= Beginning of Section =

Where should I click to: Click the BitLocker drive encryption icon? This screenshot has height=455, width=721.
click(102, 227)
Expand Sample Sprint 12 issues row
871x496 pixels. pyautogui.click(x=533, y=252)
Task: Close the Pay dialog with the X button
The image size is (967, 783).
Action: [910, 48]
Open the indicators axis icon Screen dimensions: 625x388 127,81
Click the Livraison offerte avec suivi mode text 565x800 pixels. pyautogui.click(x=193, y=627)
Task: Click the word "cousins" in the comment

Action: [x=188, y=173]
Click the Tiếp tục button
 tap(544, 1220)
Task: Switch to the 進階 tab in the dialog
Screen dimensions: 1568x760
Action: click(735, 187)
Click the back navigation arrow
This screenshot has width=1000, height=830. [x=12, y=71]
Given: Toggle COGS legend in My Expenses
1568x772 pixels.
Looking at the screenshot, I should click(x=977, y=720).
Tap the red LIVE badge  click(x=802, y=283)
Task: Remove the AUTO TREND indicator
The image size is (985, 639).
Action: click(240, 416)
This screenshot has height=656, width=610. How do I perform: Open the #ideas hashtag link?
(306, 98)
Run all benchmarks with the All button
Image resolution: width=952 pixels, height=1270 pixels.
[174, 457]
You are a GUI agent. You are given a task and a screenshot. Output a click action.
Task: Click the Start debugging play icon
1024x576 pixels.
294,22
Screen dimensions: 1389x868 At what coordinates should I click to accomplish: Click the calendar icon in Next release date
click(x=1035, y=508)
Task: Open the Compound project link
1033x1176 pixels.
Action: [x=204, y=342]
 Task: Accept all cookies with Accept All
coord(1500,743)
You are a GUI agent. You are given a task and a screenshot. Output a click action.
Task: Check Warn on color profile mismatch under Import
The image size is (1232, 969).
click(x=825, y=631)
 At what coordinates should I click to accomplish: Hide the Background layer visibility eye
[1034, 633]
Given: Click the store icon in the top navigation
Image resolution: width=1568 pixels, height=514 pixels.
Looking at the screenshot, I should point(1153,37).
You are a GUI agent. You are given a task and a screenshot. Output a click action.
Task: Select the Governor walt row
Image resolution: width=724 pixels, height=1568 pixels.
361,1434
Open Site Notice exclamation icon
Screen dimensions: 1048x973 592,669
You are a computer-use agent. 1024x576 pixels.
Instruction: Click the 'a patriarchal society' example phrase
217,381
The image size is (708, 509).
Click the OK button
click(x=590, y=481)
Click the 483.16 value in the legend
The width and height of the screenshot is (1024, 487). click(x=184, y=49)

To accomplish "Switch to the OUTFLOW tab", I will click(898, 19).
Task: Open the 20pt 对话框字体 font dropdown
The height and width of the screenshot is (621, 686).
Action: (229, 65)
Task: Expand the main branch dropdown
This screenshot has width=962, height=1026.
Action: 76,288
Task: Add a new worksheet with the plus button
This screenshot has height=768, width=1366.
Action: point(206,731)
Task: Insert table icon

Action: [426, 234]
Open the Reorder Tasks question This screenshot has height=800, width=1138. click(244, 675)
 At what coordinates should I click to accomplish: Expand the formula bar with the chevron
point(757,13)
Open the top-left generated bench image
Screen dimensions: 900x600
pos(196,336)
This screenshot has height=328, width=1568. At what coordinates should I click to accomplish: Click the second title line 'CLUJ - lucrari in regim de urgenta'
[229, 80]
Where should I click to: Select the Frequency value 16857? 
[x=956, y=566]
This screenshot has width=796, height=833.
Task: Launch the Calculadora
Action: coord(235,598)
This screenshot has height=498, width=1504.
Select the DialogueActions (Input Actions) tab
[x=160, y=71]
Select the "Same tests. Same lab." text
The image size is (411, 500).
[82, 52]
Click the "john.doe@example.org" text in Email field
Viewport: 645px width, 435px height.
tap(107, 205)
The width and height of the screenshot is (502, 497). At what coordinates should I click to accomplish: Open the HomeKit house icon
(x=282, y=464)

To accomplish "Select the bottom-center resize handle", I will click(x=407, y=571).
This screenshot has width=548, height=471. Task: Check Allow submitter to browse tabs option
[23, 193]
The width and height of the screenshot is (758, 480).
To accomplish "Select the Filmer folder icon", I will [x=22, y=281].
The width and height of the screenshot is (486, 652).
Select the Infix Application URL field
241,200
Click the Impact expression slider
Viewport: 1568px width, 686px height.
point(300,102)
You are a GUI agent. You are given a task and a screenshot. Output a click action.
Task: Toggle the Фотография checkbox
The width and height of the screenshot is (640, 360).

= End of Section =

> TASK INSTRUCTIONS:
Reproduce, character for character, only the lines of the preceding data that start at the line with "Click the Tiếp tục button" and end at the line with "Given: Toggle COGS legend in My Expenses", both included.

> THE COMPLETED TASK:
Click the Tiếp tục button
 tap(544, 1220)
Task: Switch to the 進階 tab in the dialog
Screen dimensions: 1568x760
Action: click(735, 187)
Click the back navigation arrow
This screenshot has width=1000, height=830. [x=12, y=71]
Given: Toggle COGS legend in My Expenses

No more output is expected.